2022 "Most volatile year on record" for fuel prices, competition watchdog finds

Fuel prices faced their "most volatile year" in 2022, according to a review published by the Competition and Markets Authority.

petrol station

A review by a competition watchdog has found that 2022 has been particularly complicated with regards to fuel prices. 

The Competition and Markets Authority (CMA) has found that 2022 has been the “Most volatile year for fuel prices on record,” according to its review.

A study into fuel prices was launched by the CMA in July, and its first findings and analysis have now been published. The study took financial data from fuel retailers, wholesalers and refiners, and also looked at the past five years in comparison to the ‘urgent review’ commissioned by the government in the summer to look at whether the fuel duty cut announced in March was being passed onto retail consumers.

The CMA found that fuel prices rose by 50p per litre from January to July. In the time since July, petrol has fallen by 31p, while diesel is 14p cheaper now than in July. “This is largely due to Western Europe’s reliance on imports of diesel, but not petrol, from Russia,” the CMA says. 

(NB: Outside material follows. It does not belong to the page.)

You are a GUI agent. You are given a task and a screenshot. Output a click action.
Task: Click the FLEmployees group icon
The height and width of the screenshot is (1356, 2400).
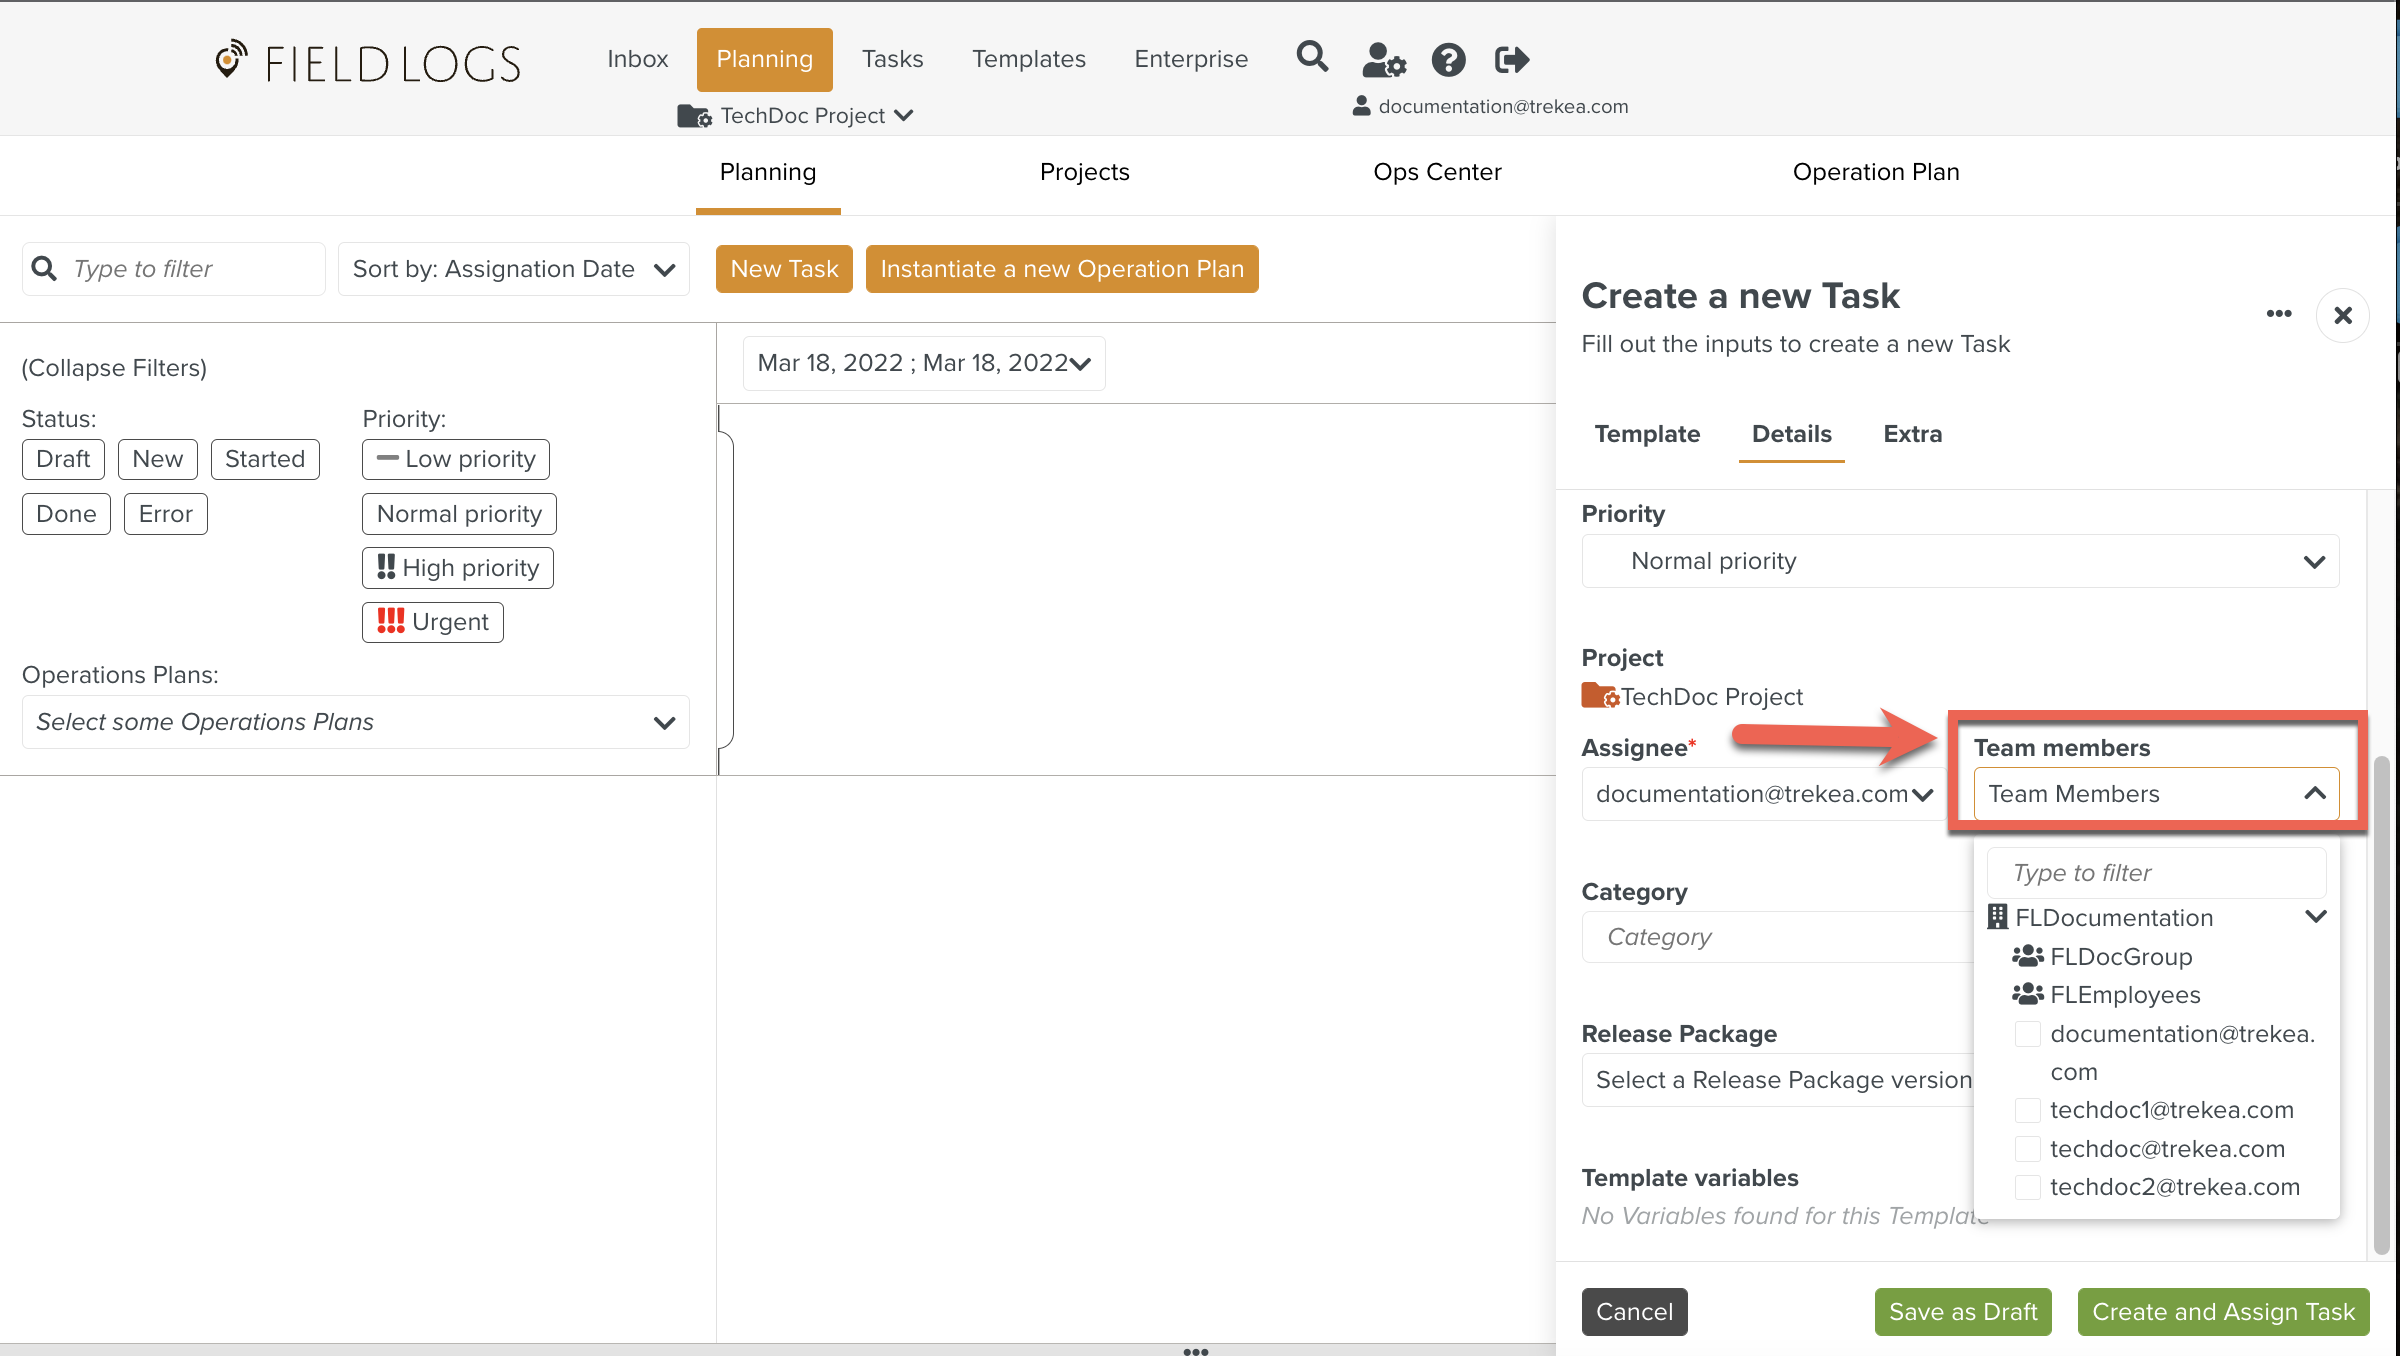tap(2027, 995)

Refiners’ margins have risen, the CMA found, but also that this is not down to a lack of competition, and “UK refiners have not earned profits at levels that would give us cause for concern,” it said. 

Several areas require further investigation. These include:

  • Price variations between local areas, where the CMA found that prices are likely to be higher in places where there are few or no competitors nearby, or where there is no supermarket petrol station.
  • Increase on annual fuel margins (the price paid by the retailer for fuel versus the price they sell the fuel for) for retailers, the causes for which are “not yet clear,” according to the CMA. Fuel margins for retailers had increased by 2-3p per litre from 2017-2021 on diesel, and by 3-4p per litre on petrol in the same period, the CMA found. “This could be accounted for by other cost rises for retailers or weaker competition on fuel,” it said. 
  • ‘Rocket and feather’ pricing - which is the practice of rapidly increasing retail prices when wholesale costs rise but only slowly reducing the retail price when the wholesale costs lower - had not been evident before 2022, but was evident in 2022, especially in diesel prices. “This could be driven by the extreme volatility of prices and supply in 2022,” the CMA said.

CMA Interim Chief Executive, Sarah Cardell said:

“It has been a terrible year for drivers, with filling up a vehicle now a moment of dread for many. The disruption of imports from Russia means that diesel drivers, in particular, are paying a substantial premium because of the invasion of Ukraine. A weaker pound is contributing to higher prices across the board too.

“There are no easy answers to this. The question for the CMA is whether a lack of effective competition within the UK is making things worse. Although it is only a small proportion of the overall price, the increase in margins for many fuel retailers over the last few years is something we need to investigate further. The key thing we need to establish next is whether this development is down to competition problems or not.”